Portaerei Cavour ad Haiti

Convertire al servizio della pace gli strumenti pensati per la guerra.


Stamattina ho aperto il n. 4 della rivista Città  Nuova, appena consegnatami dal portalettere. L’articolo "Già attivo l’ospedale della Cavour", a firma di Giuseppe Garagnani, ha richiamato subito la mia attenzione.

 

Premesso che anch’io mi sono compiaciuto del fatto che la Cavour abbia ricevuto il proprio battesimo operativo in una missione di soccorso a popolazioni duramente colpite dal terremoto, avrei qualche riserva da fare circa le considerazioni espresse dall’articolista, laddove sembra lasciar intendere che le voci di dissenso di quanti avevano criticato la costruzione di questa unità  militare, fossero in errore («…fino a ieri molti si domandavano quando e come sarebbe stata impiegata una portaerei da trenta mila tonnellate… pochi forse avevano riflettuto sulla versatilità della Cavour…»).

 

C’è¨ poco da riflettere, infatti, a mio modesto avviso, sulla versatilità  di una portaerei che, in questo caso, si trasforma in nave ospedale. Ben più approfondite riflessioni, invece, meriterebbero i criteri che hanno spinto i vertici della Marina Militare a commissionare, con la Cavour, uno strumento di eccezionale potenza offensiva. Il giornalista dovrebbe sapere che la portaerei, per sua natura e configurazione, è un tipico mezzo da offesa, che si avvale, tra l’altro, di una componente aerea imbarcata che allinea i micidiali Harrier (traduzione = devastatore), cacciabombardieri da attacco al suolo.

 

Una «Marina militare vocata alla pace, quale quella italiana» (termini mutuati dalla rivista) ritengo debba faticare non poco per dare una giustificazione credibile alla sua scelta di dotarsi di una portaerei.

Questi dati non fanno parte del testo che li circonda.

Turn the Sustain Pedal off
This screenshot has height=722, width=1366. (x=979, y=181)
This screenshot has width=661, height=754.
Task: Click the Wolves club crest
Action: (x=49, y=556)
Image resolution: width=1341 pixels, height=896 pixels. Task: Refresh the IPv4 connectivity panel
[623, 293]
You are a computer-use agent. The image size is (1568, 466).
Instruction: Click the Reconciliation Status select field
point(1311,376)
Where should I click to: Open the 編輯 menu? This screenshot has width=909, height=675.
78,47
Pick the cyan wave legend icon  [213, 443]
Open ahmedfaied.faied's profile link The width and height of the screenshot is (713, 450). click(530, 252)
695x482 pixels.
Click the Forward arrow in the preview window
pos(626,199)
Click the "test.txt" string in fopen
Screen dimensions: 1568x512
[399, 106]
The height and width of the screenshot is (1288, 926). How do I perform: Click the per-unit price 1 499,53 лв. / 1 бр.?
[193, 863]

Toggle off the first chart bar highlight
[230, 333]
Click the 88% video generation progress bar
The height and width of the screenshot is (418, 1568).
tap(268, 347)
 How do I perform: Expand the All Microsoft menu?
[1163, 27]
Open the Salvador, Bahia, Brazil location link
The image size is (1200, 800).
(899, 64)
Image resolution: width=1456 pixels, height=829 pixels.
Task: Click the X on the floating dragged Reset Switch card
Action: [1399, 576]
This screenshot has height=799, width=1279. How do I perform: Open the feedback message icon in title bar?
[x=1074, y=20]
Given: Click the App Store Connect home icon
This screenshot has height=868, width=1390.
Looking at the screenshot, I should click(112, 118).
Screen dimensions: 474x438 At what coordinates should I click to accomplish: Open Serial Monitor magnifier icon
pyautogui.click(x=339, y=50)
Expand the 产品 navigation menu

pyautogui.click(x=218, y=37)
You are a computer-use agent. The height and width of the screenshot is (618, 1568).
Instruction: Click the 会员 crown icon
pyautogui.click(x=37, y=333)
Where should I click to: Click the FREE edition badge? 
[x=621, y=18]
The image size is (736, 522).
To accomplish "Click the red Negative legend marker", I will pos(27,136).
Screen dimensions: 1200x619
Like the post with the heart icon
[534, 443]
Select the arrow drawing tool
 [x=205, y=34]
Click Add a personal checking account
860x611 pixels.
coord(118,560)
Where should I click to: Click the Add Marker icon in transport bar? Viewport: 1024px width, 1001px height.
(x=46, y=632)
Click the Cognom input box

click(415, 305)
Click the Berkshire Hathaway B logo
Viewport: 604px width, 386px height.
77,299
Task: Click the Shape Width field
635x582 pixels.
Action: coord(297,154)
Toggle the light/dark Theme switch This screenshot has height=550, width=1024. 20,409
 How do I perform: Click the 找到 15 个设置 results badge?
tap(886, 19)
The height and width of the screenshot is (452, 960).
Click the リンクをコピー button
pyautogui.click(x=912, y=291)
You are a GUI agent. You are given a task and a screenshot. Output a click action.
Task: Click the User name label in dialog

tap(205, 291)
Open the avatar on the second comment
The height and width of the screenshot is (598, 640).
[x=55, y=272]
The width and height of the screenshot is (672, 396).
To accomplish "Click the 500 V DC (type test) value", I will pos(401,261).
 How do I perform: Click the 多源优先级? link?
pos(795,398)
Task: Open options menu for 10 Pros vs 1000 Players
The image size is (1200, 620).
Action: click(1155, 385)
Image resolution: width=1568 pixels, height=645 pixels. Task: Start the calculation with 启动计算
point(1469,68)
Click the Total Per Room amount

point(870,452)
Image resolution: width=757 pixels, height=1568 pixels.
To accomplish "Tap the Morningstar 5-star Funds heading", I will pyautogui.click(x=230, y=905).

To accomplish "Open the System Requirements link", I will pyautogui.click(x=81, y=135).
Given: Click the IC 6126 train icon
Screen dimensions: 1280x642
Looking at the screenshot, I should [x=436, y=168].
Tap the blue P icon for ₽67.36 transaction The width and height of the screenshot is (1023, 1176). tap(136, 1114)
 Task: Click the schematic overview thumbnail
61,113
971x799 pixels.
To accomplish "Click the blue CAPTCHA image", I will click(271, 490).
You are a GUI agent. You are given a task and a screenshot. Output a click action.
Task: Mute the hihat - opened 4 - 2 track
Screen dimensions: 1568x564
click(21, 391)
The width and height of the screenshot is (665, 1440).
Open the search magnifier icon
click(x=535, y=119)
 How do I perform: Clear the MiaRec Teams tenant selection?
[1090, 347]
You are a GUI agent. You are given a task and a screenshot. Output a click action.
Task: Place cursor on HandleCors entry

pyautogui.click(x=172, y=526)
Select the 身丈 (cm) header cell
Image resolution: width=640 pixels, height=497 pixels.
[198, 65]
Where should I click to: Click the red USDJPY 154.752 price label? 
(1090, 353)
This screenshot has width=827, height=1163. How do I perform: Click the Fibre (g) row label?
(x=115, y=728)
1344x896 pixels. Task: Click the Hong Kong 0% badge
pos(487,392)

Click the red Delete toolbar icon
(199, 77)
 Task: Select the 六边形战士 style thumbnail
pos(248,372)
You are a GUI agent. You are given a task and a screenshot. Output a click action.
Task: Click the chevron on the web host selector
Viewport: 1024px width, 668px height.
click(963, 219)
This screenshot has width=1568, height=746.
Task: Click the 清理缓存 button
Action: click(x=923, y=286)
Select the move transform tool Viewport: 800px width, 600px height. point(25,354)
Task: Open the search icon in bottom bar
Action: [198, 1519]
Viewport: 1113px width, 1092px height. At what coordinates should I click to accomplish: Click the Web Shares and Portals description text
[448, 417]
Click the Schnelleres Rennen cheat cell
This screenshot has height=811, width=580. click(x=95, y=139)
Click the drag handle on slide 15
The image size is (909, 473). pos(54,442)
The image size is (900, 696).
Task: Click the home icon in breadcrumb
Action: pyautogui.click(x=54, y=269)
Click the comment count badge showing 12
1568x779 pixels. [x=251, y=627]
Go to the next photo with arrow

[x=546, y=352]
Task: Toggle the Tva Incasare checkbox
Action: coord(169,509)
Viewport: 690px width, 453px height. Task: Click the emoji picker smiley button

Forse, sarebbe stato più opportuno optare su naviglio minore, di pattugliamento e ricerca e soccorso. Ma, si sa, a qualcuno piace a volte mostrare i muscoli e far vedere, nel panorama internazionale, che l’Italia si pone a livello di (media) potenza militare.

 

Se analizziamo l’aspetto economico, qualche dubbio dovrebbe assalire chi crede in uno Stato che dovrebbe essere sociale e solidale. La Cavour è costata una cifra da capogiro, che si avvicina al miliardo e mezzo di euro (tradotto nel vecchio conio, come direbbe Bonolis, fa una cifra in lire talmente impressionante che la omettiamo).

 

Se di tutto ciò ci dobbiamo compiacere, beh, io, come cristiano, affermo la netta contrarietà. E non si tratta di sterile pacifismo, ma della convinzione profonda che i valori che credo appartengano alla linea editoriale di Città  Nuova, non si identificano con l’utilizzo di una portaerei, oggi casualmente all’ancora nelle acque haitiane (casualità relativa se si va a scavare nei rapporti italo-brasiliani concernenti la possibile fornitura di armi), ma che domani potrà  essere impiegata in missioni di tutt’altro genere. 

 

In conclusione, vorrei invitare la rivista a rispettare, come sempre fa, le opinioni e gli atteggiamenti di tutti, ma, nel contempo, ad esporsi con maggiore coerenza su certi temi sociali, prendendo una posizione univoca ed inequivocabile, la più allineata allo spirito evangelico (beati i costruttori di pace).

Michele Concilio

 

Il senso dell’immagine pubblicata sulle nostre pagine della portaerei Cavour aveva l’intenzione di mostrare, come può esporre una foto, l’evidenza di una conversione al servizio della pace degli strumenti pensati per la guerra. Non siamo entrati nel dettaglio del paragone delle sale operatorie che si potevano costruire con i 1400 milioni di euro che è costata la portaerei. E ovviamente non possiamo condividere chi ha visto l’uso della Cavour come una promozione del made in Italy con ricadute nelle commesse industriali. Su questi temi abbiamo già parlato in via approfondita sulla rivista, tra l’altro, in materia del programma di acquisto dei caccia bombardieri Jsf35. Grazie comunque al lettore che ci ha permesso di chiarire la questione.